Stated task a => Rewrite the rows from the screen grounding dataset below, swapping "Instruction" for "Command" and keeping everything else the same. Omit the pictures.

Both figuratively and literally, I'm stuck in Fun Land and unable to work on my game engine. I guess I could have brought my laptop and code in the corner, but my niece would think I'm a big anti-social nerd. So instead, I'll be wiping out a new dev log post on my phone, and be a small anti-social nerd.

Now this is also an issue that applies to developing a game engine on your own.

Stuck in Funland

I've been doing nice progress on my game engine. Yet, I'm nowhere close to having a game. The reason? That's right, I'm stuck in fun land.

One thing game devs forget when working on their own, as opposed to be part of a large team, is that there's a bunch of boring stuff that needs to be worked on. Somebody has to be doing those.

So while my game engine still didn't have a game loop, I spent a large part of my gamedev time:

  • adding fun shader effects
  • refactoring my code to make it look nice
  • tweaking the controls to make it look smooth when navigating an empty world
  • optimizing performance even though there are two objects in my scene.
  • just staring at the screen. (Takes up 90% of my time)

While it's still a step up from being stuck in "bug land", you'd still want to move on from it, but the dangerous part is that you might not want to.

Find a definite goal

While I was working on that game engine, I took a detour doing a game jam and completed a whole project.
None of that work involved that engine I spent month building, yet it turned out pretty decent.

This told me that I can't just build my engine in a vacuum, imagining what features could be useful. I need a specific game that the engine can produce, and build the engine towards that game.

The new game direction

For the first project, I am now trying to build a JRpg, modeled after the first Phantasy Star.

That might look ambitious, but I already made a project that resembles that before.

As I set my specific game goal, I immediately stepped out from Funland and already started tackling one task I dreaded to do: the menu interface!

While that's not super exciting to build, it's needed, at least for a game like Phantasy Star.

By just copying that game's interface, I can at least cut down time on decision making (which is the 90% of time staring at the screen part). Do yeah, huge time saver.
I can go back to be more creative once I have the first game out of my engine.

Main takeaway

Being stuck on fun land might be pleasant, but as far as contributing to finish a game, it could be as bad as "bug land".

At least, you know you want to get out of "bug land" so it's a drive to finish the game, whereas being stuck in "fun land" is a trap. You might want to stay there forever.

But game dev is like any other work, you sometimes need to do the dirty work, unless you're able to work in a team where someone else is willing, or hopefully enjoys, doing that dirty work.

[Rows from a screen grounding dataset]
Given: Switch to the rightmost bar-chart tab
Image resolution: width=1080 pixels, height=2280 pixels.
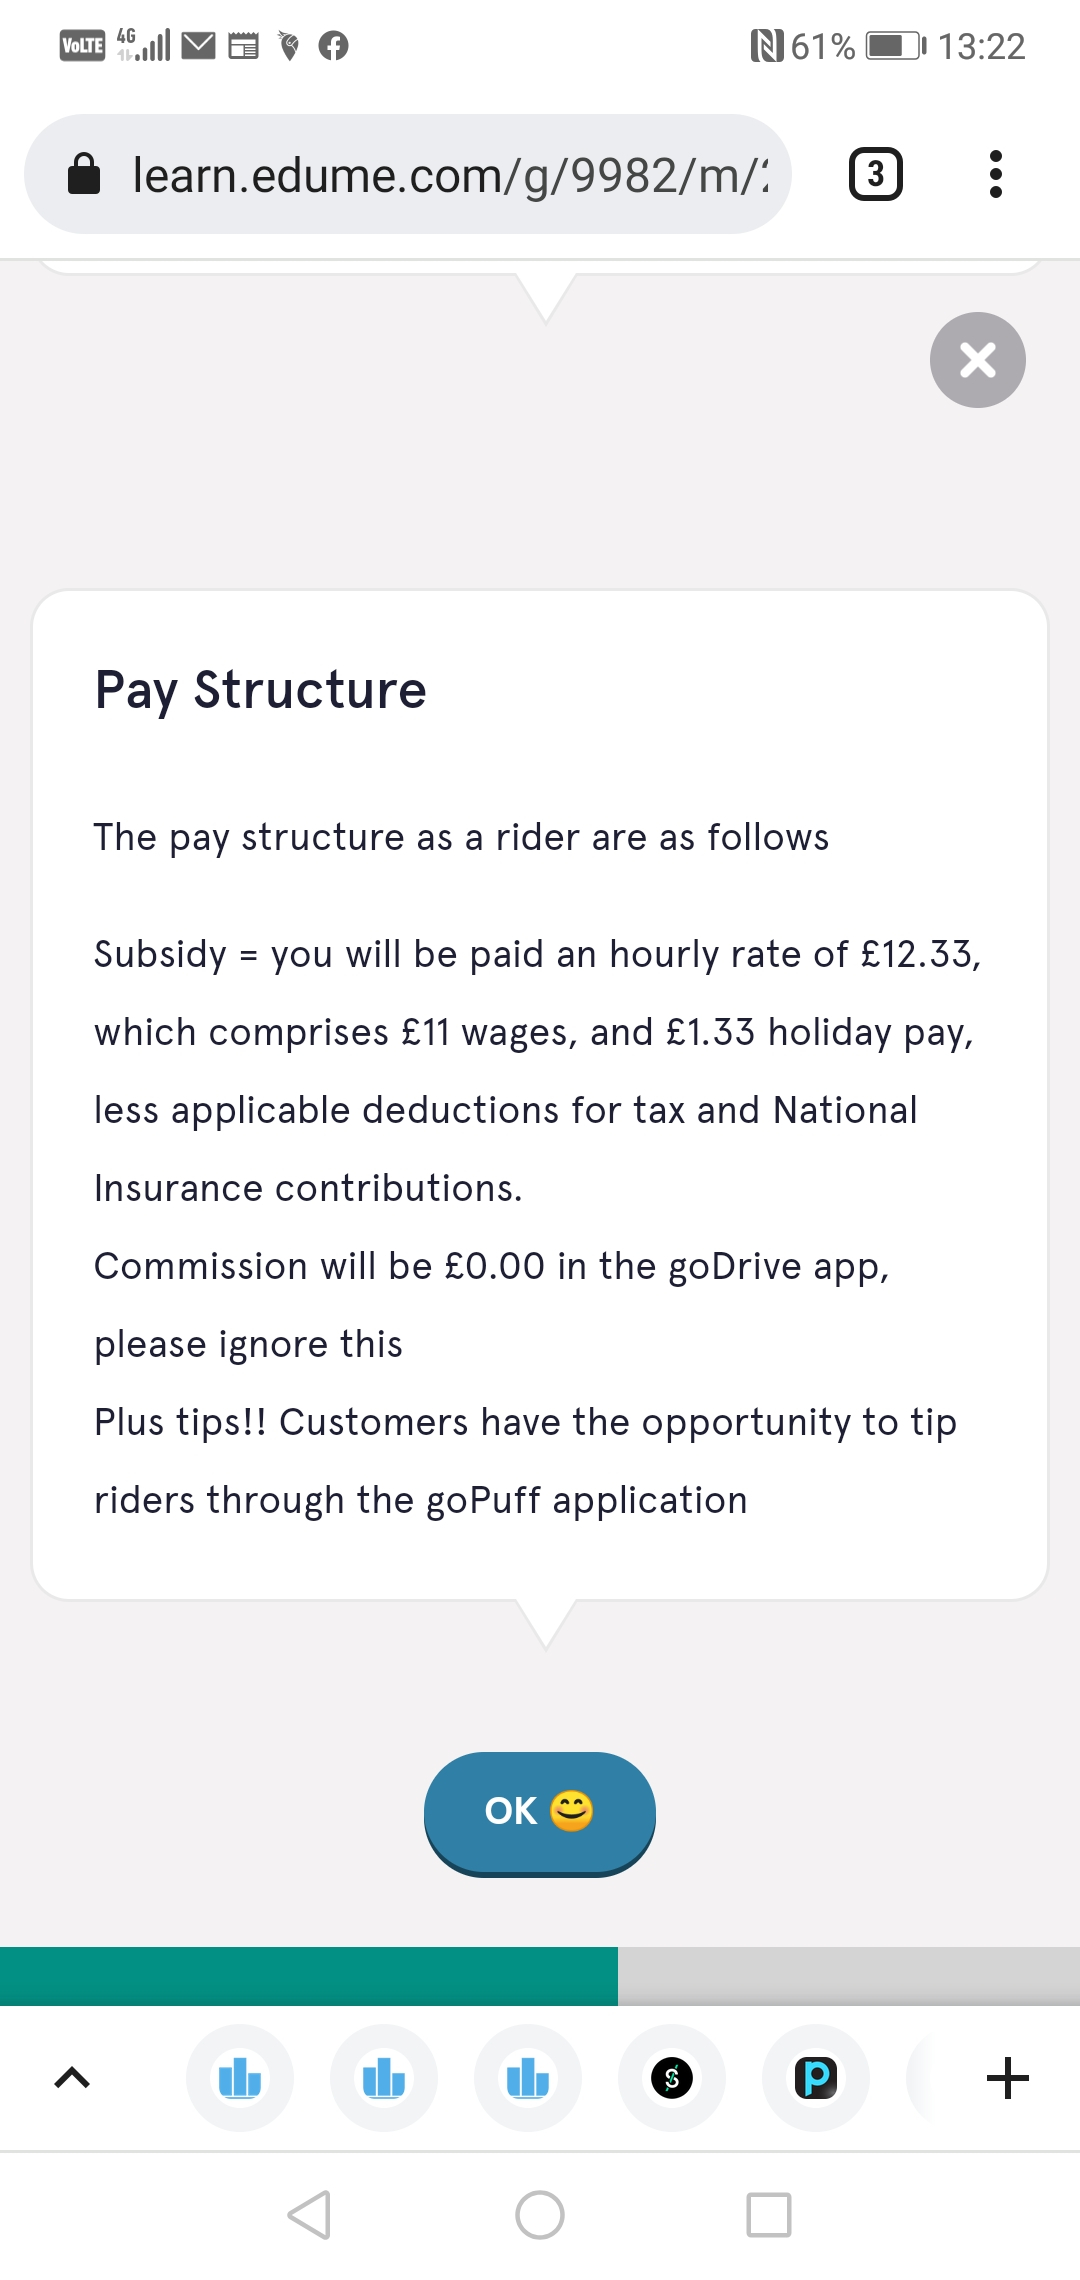Looking at the screenshot, I should tap(528, 2078).
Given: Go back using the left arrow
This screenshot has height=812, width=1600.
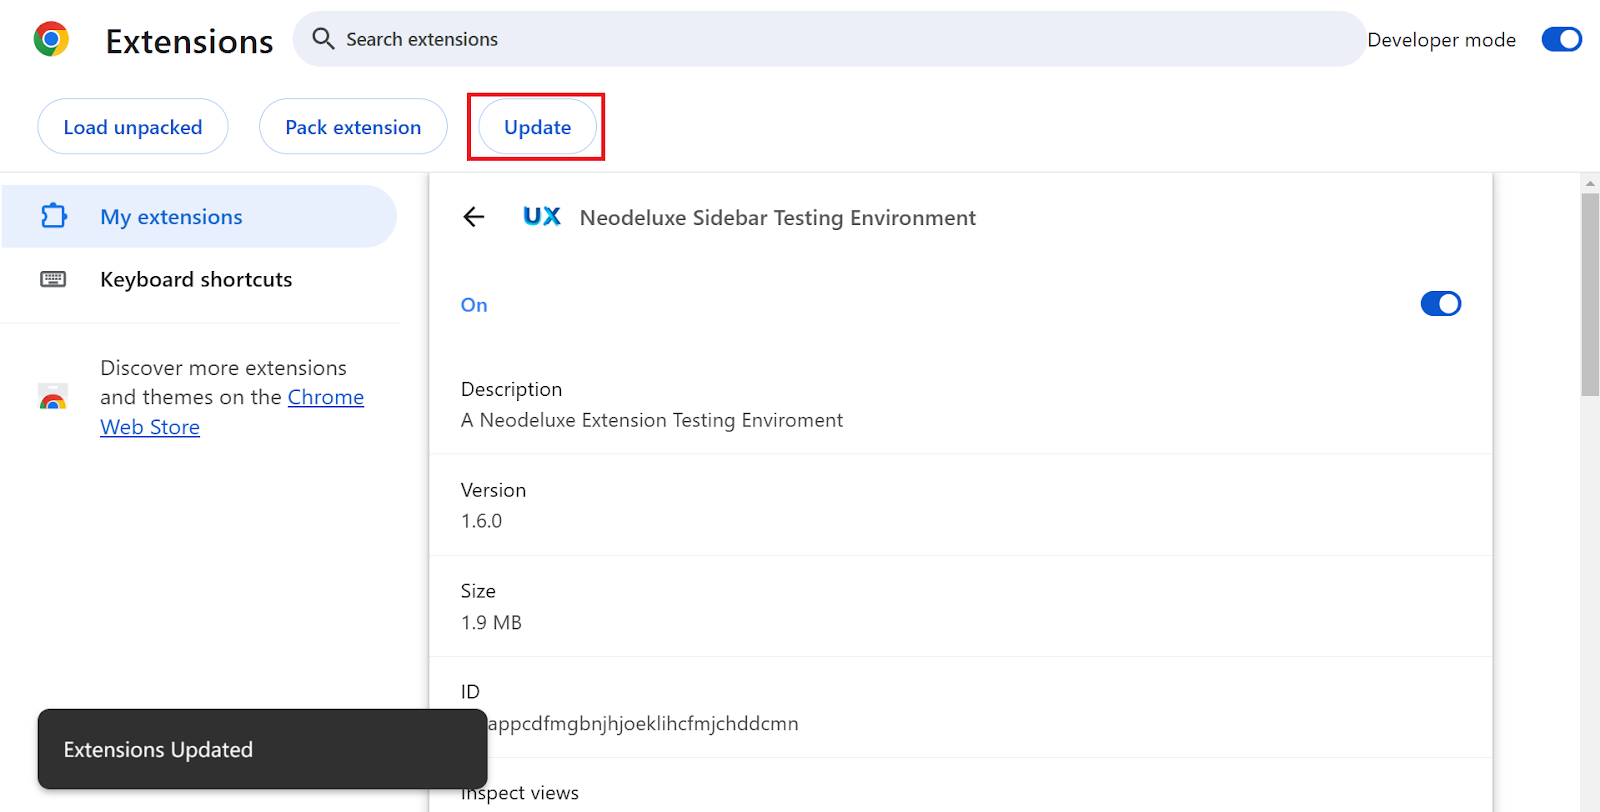Looking at the screenshot, I should pyautogui.click(x=474, y=217).
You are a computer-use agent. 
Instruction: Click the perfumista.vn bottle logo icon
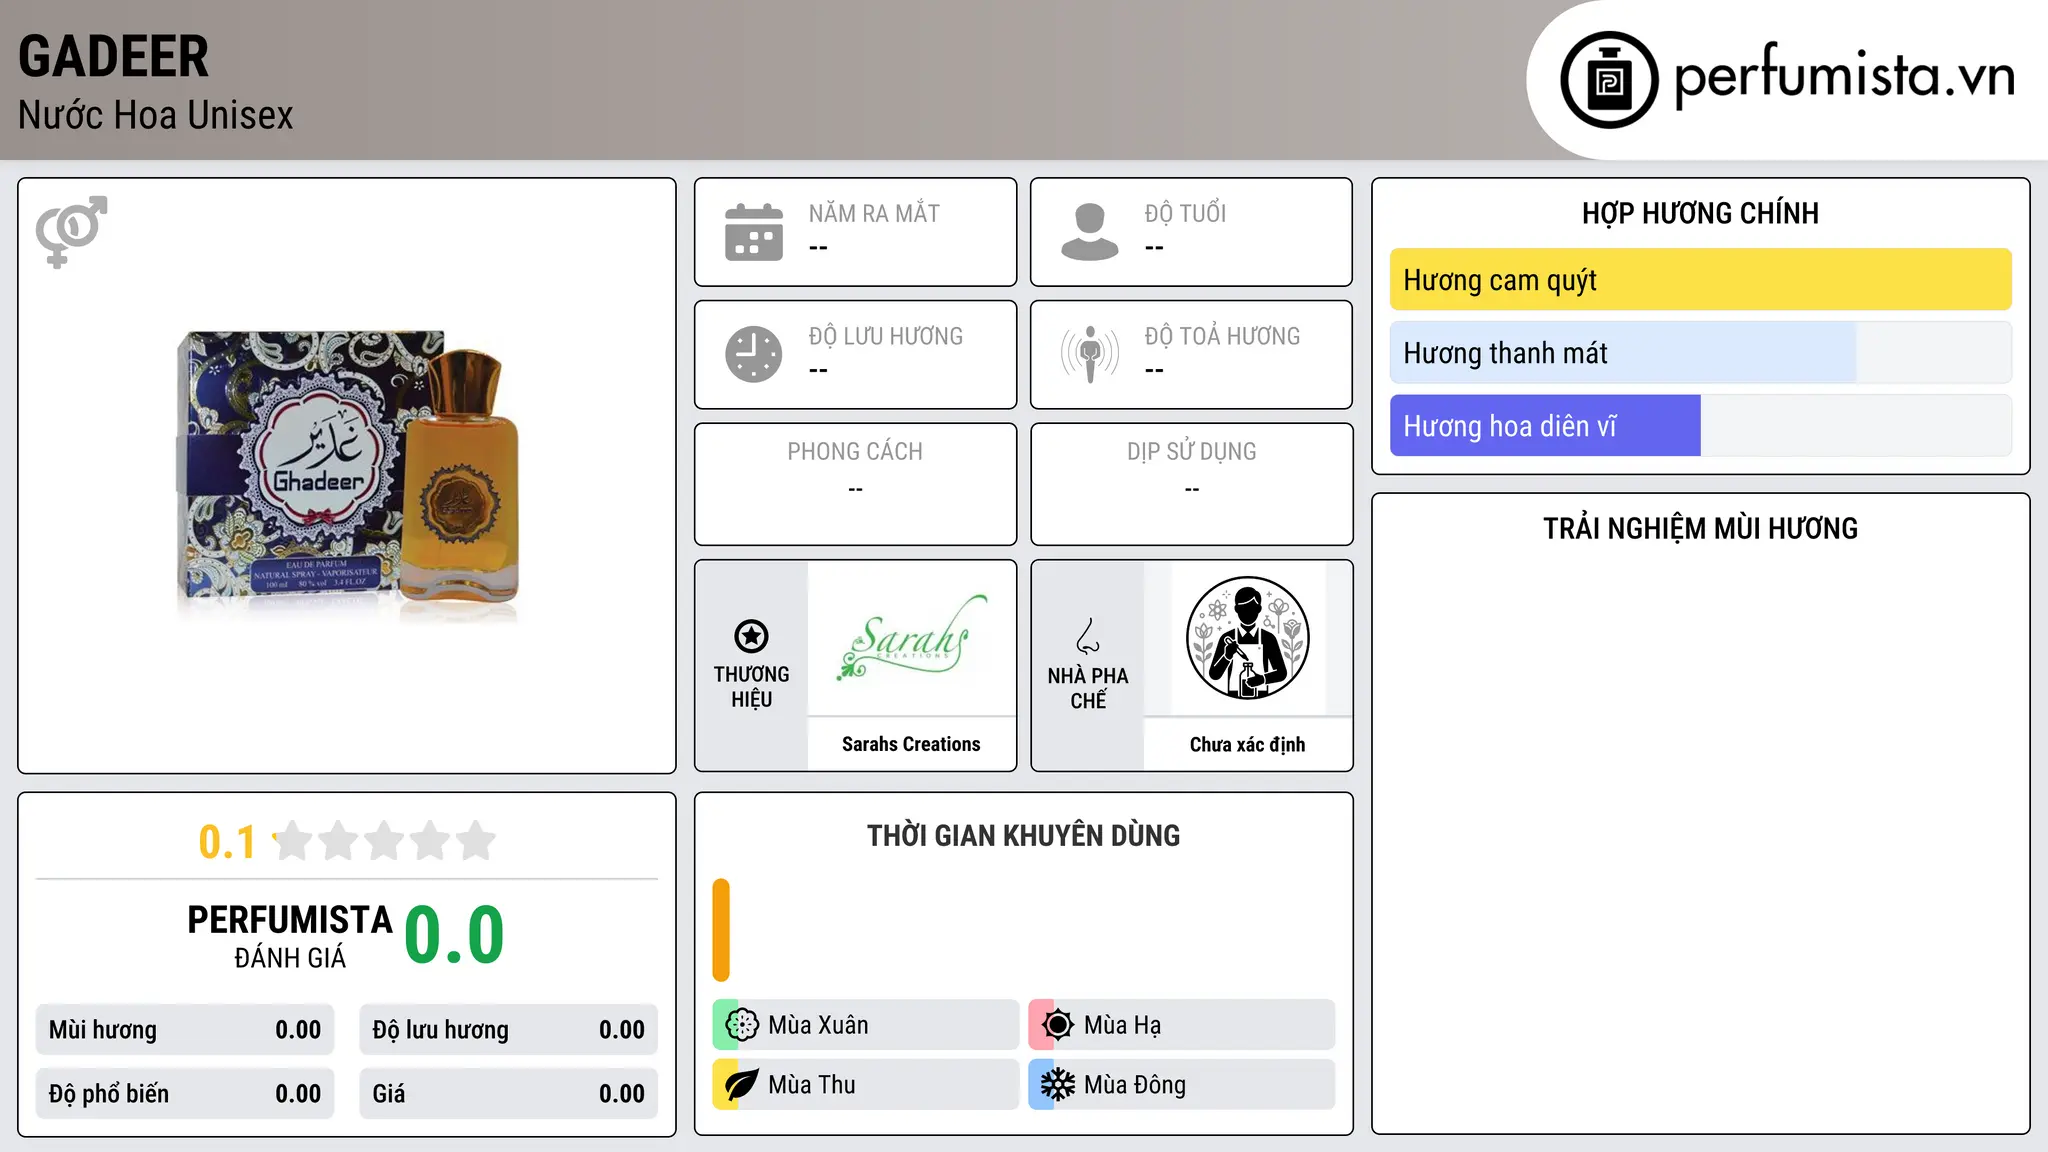pyautogui.click(x=1609, y=80)
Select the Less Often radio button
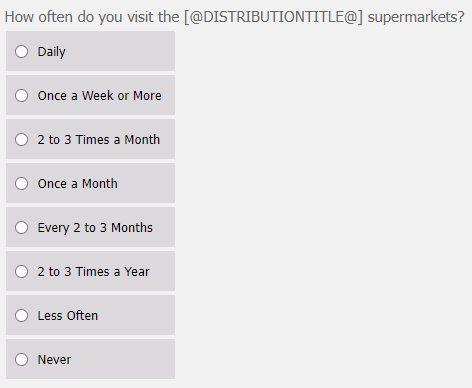This screenshot has width=472, height=388. point(21,315)
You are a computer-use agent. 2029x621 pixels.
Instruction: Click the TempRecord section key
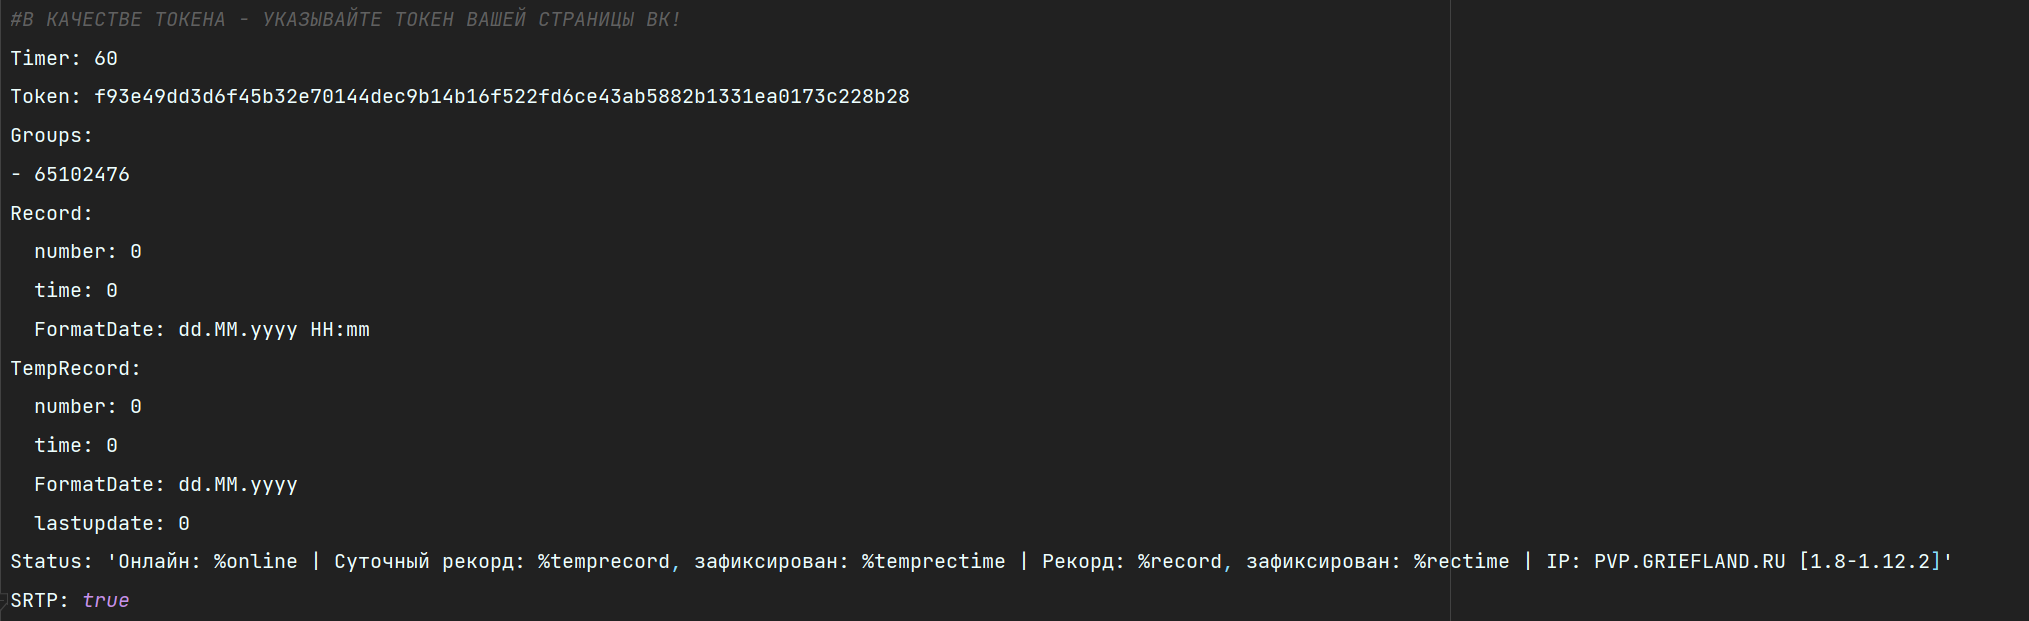(x=72, y=369)
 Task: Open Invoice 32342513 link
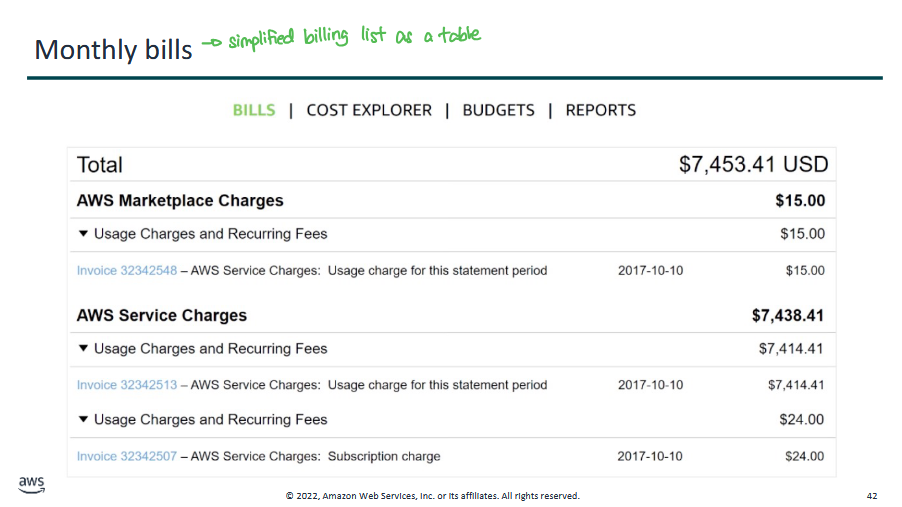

Stated task b => In the dev log, which game is the author's JRPG modeled after?

Complete answer a =>
Given: Switch to the rightmost bar-chart tab
Image resolution: width=1080 pixels, height=2280 pixels.
Looking at the screenshot, I should tap(528, 2078).
Given: Go back using the left arrow
This screenshot has height=812, width=1600.
Looking at the screenshot, I should pyautogui.click(x=474, y=217).
You are a computer-use agent. 
Command: Click the perfumista.vn bottle logo icon
pyautogui.click(x=1609, y=80)
Select the Less Often radio button
This screenshot has width=472, height=388. point(21,315)
You are a computer-use agent. 2029x621 pixels.
Command: Click the TempRecord section key
(x=72, y=369)
 Task: Open Invoice 32342513 link

Complete answer b => The first Phantasy Star.